The day I turned eighteen, I moved out and was sure I’d walked away from any impact my parents had made on me.  Then I became a mom a few years later.  I was positive I hadn’t inherited anything from my mom, yet I found myself uttering the same phrases to my kids, the same threats, reassurances, and rules I was raised with, and the same tendency to embarrass my kids that I swore I’d never do!

I may not flip my eyelids and I have never been able to hold a headstand.  Instead, I tend to break out some embarrassing dance moves.  And I love to dress up in character.  Knowing my actions mortify my children, I just can’t seem to help myself. 

The cycle has continued.  My daughters, who had their own odd tendencies as children, are the same ones who were (and still are) horrified by my antics, swearing up and down that they will never embarrass their children.  Hah!  My oldest, Jamie, who is soon to deliver her first child, used to cram her feet into cabbage patch shoes when she was a toddler, and as a pre-teen, decided to tape one of her eyes shut and call herself ‘eye-patch Patty’.  Then there’s the day she shaved her forearms. Don’t ask me why.  When my daughter Heidi was in grade school, she’d cut and pin material together, dressing in bizarre ways, even by my standards.  And then there was her wig fetish and the Elvis sideburns she made and wore.

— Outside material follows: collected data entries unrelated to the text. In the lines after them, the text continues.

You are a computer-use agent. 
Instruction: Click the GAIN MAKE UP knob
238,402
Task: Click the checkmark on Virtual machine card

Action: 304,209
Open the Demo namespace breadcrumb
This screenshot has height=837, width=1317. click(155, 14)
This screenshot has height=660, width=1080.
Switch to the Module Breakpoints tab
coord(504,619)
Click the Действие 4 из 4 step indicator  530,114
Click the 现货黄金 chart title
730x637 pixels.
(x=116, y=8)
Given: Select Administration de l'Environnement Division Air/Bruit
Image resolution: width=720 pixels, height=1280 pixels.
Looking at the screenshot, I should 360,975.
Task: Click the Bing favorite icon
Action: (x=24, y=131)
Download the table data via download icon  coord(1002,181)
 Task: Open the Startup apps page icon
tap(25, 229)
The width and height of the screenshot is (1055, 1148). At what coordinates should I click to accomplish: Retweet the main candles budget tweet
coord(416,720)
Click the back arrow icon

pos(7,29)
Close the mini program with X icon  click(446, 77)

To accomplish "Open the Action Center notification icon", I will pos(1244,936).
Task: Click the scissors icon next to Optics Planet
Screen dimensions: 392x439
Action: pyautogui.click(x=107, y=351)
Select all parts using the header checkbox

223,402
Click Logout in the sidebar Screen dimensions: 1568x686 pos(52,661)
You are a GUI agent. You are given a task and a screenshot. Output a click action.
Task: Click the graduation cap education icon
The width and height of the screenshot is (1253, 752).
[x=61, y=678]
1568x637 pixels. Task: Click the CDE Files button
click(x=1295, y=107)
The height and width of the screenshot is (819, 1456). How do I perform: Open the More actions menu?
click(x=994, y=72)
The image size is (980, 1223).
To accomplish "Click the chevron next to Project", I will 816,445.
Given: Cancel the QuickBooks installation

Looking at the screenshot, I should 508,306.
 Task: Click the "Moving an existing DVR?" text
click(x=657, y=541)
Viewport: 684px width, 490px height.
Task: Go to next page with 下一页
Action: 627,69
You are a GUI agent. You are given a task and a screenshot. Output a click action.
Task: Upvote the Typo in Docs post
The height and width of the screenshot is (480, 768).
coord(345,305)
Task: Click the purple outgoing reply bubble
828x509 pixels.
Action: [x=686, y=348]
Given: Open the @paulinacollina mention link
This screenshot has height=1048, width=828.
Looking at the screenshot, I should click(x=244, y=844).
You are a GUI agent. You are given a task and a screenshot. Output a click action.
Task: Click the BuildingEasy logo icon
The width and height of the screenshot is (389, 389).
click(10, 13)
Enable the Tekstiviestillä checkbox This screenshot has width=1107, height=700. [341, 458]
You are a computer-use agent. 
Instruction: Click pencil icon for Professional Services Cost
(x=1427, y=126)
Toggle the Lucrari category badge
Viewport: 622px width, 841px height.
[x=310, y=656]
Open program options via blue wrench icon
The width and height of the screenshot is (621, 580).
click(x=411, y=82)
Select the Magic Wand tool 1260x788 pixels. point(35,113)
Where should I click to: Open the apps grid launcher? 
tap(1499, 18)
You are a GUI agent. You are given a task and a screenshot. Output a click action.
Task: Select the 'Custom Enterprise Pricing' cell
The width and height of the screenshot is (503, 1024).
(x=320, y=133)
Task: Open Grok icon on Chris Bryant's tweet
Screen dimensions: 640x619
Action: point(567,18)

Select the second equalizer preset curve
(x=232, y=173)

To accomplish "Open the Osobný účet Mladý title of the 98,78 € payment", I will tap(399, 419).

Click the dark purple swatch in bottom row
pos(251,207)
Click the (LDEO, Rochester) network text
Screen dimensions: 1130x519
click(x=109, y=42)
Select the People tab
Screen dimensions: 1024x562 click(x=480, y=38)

I can see my vindication on the horizon and I’m hoping my mom (who started it all) will be by my side.  I envision my mom and me at Jamie’s house when her kids are teens and she is walking around the house with her feet crammed in cabbage patch shoes and tape over one eye while their friends look on.  And, if things go right, a similar scene will play out at Heidi’s home as my mom and I help her create outlandish outfits to wear in front of her mortified children and their friends. Then I will know that I’ve done my job right as a mom and passed the torch of humor and humiliation!